WHAT TO DO: Change "shrimp tacos" to "fish tacos" in the lines below, and leave everything else as it is.

..........

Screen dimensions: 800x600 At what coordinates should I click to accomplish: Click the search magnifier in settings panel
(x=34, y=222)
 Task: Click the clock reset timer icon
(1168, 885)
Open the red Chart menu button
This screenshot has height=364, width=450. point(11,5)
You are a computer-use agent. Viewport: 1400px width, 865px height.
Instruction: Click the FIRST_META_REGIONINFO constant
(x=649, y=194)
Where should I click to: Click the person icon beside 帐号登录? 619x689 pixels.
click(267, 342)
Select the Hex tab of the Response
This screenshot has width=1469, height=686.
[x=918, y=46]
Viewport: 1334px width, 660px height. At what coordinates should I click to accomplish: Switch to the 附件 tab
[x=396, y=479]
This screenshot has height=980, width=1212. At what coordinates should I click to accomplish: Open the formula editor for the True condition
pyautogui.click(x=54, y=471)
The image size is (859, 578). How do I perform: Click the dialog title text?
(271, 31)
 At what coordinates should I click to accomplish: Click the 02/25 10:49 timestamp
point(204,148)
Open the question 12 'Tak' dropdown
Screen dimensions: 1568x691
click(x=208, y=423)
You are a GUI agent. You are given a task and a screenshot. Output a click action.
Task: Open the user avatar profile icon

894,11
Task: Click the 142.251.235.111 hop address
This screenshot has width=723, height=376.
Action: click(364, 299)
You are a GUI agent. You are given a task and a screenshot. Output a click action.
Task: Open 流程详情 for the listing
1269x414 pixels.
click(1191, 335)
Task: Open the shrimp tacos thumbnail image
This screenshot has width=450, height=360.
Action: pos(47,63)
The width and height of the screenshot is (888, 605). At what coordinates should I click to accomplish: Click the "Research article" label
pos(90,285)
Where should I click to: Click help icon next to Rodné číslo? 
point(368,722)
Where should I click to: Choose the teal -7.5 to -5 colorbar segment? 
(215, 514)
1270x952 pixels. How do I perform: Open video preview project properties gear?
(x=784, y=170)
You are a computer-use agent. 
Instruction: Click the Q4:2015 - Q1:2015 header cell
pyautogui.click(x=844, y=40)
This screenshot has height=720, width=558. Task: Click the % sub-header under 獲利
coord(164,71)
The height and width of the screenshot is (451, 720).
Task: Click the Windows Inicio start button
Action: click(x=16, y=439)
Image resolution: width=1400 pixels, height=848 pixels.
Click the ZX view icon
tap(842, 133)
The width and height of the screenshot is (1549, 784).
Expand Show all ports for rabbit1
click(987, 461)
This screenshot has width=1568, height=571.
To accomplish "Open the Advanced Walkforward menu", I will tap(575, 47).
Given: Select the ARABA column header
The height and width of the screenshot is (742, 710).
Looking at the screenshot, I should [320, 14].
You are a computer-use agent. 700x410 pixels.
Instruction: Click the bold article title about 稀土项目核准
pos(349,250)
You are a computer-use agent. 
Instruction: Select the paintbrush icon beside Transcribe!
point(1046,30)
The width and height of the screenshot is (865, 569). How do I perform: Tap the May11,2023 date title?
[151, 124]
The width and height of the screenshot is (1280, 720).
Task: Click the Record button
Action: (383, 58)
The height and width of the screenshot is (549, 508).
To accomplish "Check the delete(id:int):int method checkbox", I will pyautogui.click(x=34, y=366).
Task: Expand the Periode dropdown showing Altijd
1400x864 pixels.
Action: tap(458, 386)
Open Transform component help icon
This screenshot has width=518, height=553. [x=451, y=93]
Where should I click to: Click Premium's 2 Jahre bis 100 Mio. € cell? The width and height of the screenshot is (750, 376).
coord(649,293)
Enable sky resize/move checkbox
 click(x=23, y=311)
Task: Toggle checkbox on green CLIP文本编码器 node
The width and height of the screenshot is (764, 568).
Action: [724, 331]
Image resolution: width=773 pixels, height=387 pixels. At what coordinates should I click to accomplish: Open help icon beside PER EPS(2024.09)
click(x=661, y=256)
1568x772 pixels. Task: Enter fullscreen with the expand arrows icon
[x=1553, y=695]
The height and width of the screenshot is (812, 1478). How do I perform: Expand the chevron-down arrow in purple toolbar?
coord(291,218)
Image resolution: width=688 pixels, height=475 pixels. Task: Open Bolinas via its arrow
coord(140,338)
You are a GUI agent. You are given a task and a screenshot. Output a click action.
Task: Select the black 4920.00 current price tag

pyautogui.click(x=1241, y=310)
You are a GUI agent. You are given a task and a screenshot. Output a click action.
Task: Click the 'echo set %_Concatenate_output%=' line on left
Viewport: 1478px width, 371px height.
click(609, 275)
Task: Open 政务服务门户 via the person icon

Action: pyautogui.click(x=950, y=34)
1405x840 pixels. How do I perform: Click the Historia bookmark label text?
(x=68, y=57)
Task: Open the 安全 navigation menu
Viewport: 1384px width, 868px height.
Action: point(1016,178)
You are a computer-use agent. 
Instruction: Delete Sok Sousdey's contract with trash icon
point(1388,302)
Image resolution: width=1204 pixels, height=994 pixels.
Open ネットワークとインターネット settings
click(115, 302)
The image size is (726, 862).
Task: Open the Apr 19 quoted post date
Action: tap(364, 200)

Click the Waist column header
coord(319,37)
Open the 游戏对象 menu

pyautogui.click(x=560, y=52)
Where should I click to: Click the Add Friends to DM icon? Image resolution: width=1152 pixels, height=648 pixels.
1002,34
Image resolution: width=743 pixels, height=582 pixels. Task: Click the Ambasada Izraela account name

..........

THE ANSWER:
Screen dimensions: 800x600 At what coordinates should I click to accomplish: Click the search magnifier in settings panel
(x=34, y=222)
 Task: Click the clock reset timer icon
(1168, 885)
Open the red Chart menu button
This screenshot has height=364, width=450. point(11,5)
You are a computer-use agent. Viewport: 1400px width, 865px height.
Instruction: Click the FIRST_META_REGIONINFO constant
(x=649, y=194)
Where should I click to: Click the person icon beside 帐号登录? 619x689 pixels.
click(267, 342)
Select the Hex tab of the Response
This screenshot has width=1469, height=686.
[x=918, y=46]
Viewport: 1334px width, 660px height. At what coordinates should I click to accomplish: Switch to the 附件 tab
[x=396, y=479]
This screenshot has height=980, width=1212. At what coordinates should I click to accomplish: Open the formula editor for the True condition
pyautogui.click(x=54, y=471)
The image size is (859, 578). How do I perform: Click the dialog title text?
(271, 31)
 At what coordinates should I click to accomplish: Click the 02/25 10:49 timestamp
point(204,148)
Open the question 12 'Tak' dropdown
Screen dimensions: 1568x691
click(x=208, y=423)
You are a GUI agent. You are given a task and a screenshot. Output a click action.
Task: Open the user avatar profile icon

894,11
Task: Click the 142.251.235.111 hop address
This screenshot has width=723, height=376.
Action: click(364, 299)
You are a GUI agent. You are given a task and a screenshot. Output a click action.
Task: Open 流程详情 for the listing
1269x414 pixels.
click(1191, 335)
Task: Open the fish tacos thumbnail image
This screenshot has width=450, height=360.
Action: pos(47,63)
The width and height of the screenshot is (888, 605). At what coordinates should I click to accomplish: Click the "Research article" label
pos(90,285)
Where should I click to: Click help icon next to Rodné číslo? 
point(368,722)
Where should I click to: Choose the teal -7.5 to -5 colorbar segment? 
(215, 514)
1270x952 pixels. How do I perform: Open video preview project properties gear?
(x=784, y=170)
You are a computer-use agent. 
Instruction: Click the Q4:2015 - Q1:2015 header cell
pyautogui.click(x=844, y=40)
This screenshot has height=720, width=558. Task: Click the % sub-header under 獲利
coord(164,71)
The height and width of the screenshot is (451, 720).
Task: Click the Windows Inicio start button
Action: click(x=16, y=439)
Image resolution: width=1400 pixels, height=848 pixels.
Click the ZX view icon
tap(842, 133)
The width and height of the screenshot is (1549, 784).
Expand Show all ports for rabbit1
click(987, 461)
This screenshot has width=1568, height=571.
To accomplish "Open the Advanced Walkforward menu", I will tap(575, 47).
Given: Select the ARABA column header
The height and width of the screenshot is (742, 710).
Looking at the screenshot, I should [320, 14].
You are a computer-use agent. 700x410 pixels.
Instruction: Click the bold article title about 稀土项目核准
pos(349,250)
You are a computer-use agent. 
Instruction: Select the paintbrush icon beside Transcribe!
point(1046,30)
The width and height of the screenshot is (865, 569). How do I perform: Tap the May11,2023 date title?
[151, 124]
The width and height of the screenshot is (1280, 720).
Task: Click the Record button
Action: (383, 58)
The height and width of the screenshot is (549, 508).
To accomplish "Check the delete(id:int):int method checkbox", I will pyautogui.click(x=34, y=366).
Task: Expand the Periode dropdown showing Altijd
1400x864 pixels.
Action: tap(458, 386)
Open Transform component help icon
This screenshot has width=518, height=553. [x=451, y=93]
Where should I click to: Click Premium's 2 Jahre bis 100 Mio. € cell? The width and height of the screenshot is (750, 376).
coord(649,293)
Enable sky resize/move checkbox
 click(x=23, y=311)
Task: Toggle checkbox on green CLIP文本编码器 node
The width and height of the screenshot is (764, 568).
Action: [724, 331]
Image resolution: width=773 pixels, height=387 pixels. At what coordinates should I click to accomplish: Open help icon beside PER EPS(2024.09)
click(x=661, y=256)
1568x772 pixels. Task: Enter fullscreen with the expand arrows icon
[x=1553, y=695]
The height and width of the screenshot is (812, 1478). How do I perform: Expand the chevron-down arrow in purple toolbar?
coord(291,218)
Image resolution: width=688 pixels, height=475 pixels. Task: Open Bolinas via its arrow
coord(140,338)
You are a GUI agent. You are given a task and a screenshot. Output a click action.
Task: Select the black 4920.00 current price tag

pyautogui.click(x=1241, y=310)
You are a GUI agent. You are given a task and a screenshot. Output a click action.
Task: Click the 'echo set %_Concatenate_output%=' line on left
Viewport: 1478px width, 371px height.
click(609, 275)
Task: Open 政务服务门户 via the person icon

Action: pyautogui.click(x=950, y=34)
1405x840 pixels. How do I perform: Click the Historia bookmark label text?
(x=68, y=57)
Task: Open the 安全 navigation menu
Viewport: 1384px width, 868px height.
Action: point(1016,178)
You are a computer-use agent. 
Instruction: Delete Sok Sousdey's contract with trash icon
point(1388,302)
Image resolution: width=1204 pixels, height=994 pixels.
Open ネットワークとインターネット settings
click(115, 302)
The image size is (726, 862).
Task: Open the Apr 19 quoted post date
Action: tap(364, 200)

Click the Waist column header
coord(319,37)
Open the 游戏对象 menu

pyautogui.click(x=560, y=52)
Where should I click to: Click the Add Friends to DM icon? Image resolution: width=1152 pixels, height=648 pixels.
1002,34
Image resolution: width=743 pixels, height=582 pixels. Task: Click the Ambasada Izraela account name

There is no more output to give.